§ **Entries shown**
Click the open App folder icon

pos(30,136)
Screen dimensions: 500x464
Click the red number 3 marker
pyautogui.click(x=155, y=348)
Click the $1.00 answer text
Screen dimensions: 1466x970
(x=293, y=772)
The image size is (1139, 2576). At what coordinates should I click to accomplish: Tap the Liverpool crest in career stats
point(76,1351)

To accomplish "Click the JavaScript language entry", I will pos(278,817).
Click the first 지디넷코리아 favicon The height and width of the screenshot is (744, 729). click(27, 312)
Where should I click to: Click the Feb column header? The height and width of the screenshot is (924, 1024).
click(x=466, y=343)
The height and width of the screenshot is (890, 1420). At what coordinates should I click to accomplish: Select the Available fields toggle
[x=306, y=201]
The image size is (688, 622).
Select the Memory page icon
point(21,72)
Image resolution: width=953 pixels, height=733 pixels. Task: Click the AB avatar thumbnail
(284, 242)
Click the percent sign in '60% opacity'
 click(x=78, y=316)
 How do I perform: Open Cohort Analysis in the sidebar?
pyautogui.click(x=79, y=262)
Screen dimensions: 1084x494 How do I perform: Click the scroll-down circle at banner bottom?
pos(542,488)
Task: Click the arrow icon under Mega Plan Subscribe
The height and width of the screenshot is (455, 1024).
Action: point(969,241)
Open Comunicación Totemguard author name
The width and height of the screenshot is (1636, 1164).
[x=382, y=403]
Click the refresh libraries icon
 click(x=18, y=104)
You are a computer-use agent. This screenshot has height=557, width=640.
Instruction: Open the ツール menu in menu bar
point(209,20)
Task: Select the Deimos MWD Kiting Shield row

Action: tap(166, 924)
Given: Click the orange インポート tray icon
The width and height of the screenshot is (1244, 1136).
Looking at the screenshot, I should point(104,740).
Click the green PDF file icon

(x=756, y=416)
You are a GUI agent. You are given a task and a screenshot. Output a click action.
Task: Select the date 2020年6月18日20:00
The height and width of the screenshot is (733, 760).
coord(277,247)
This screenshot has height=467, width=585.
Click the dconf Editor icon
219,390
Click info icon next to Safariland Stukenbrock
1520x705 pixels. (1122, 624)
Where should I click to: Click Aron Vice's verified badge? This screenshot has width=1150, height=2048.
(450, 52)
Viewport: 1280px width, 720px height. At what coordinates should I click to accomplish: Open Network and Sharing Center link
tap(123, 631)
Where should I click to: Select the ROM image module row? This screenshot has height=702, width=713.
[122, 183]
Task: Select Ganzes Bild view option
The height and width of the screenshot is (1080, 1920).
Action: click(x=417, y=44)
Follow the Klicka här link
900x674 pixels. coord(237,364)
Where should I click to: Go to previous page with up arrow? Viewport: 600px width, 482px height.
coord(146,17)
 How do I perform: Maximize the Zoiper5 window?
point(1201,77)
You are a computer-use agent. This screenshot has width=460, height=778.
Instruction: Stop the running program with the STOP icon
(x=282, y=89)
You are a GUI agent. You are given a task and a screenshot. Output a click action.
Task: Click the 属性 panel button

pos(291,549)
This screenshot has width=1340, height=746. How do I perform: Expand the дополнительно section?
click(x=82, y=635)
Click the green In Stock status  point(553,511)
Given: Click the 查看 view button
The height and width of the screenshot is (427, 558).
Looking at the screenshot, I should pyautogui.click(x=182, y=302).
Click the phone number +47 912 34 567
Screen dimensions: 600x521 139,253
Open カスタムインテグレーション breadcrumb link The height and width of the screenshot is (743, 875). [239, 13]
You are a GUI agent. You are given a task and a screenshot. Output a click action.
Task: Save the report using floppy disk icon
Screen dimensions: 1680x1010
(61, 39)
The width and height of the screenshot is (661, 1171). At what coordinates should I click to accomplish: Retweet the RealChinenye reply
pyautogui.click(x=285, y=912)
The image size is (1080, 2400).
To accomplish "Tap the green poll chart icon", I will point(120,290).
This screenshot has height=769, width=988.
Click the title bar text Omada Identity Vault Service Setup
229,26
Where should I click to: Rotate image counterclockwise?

§ **Exercise requirements**
Beginning at the line containing "Instruction: Stop the", repeat each line exactly through the last line of the entries, and include no other lines.

§ **Final answer**
Instruction: Stop the running program with the STOP icon
(x=282, y=89)
You are a GUI agent. You are given a task and a screenshot. Output a click action.
Task: Click the 属性 panel button

pos(291,549)
This screenshot has width=1340, height=746. How do I perform: Expand the дополнительно section?
click(x=82, y=635)
Click the green In Stock status  point(553,511)
Given: Click the 查看 view button
The height and width of the screenshot is (427, 558).
Looking at the screenshot, I should pyautogui.click(x=182, y=302).
Click the phone number +47 912 34 567
Screen dimensions: 600x521 139,253
Open カスタムインテグレーション breadcrumb link The height and width of the screenshot is (743, 875). [239, 13]
You are a GUI agent. You are given a task and a screenshot. Output a click action.
Task: Save the report using floppy disk icon
Screen dimensions: 1680x1010
(61, 39)
The width and height of the screenshot is (661, 1171). At what coordinates should I click to accomplish: Retweet the RealChinenye reply
pyautogui.click(x=285, y=912)
The image size is (1080, 2400).
To accomplish "Tap the green poll chart icon", I will point(120,290).
This screenshot has height=769, width=988.
Click the title bar text Omada Identity Vault Service Setup
229,26
Where should I click to: Rotate image counterclockwise?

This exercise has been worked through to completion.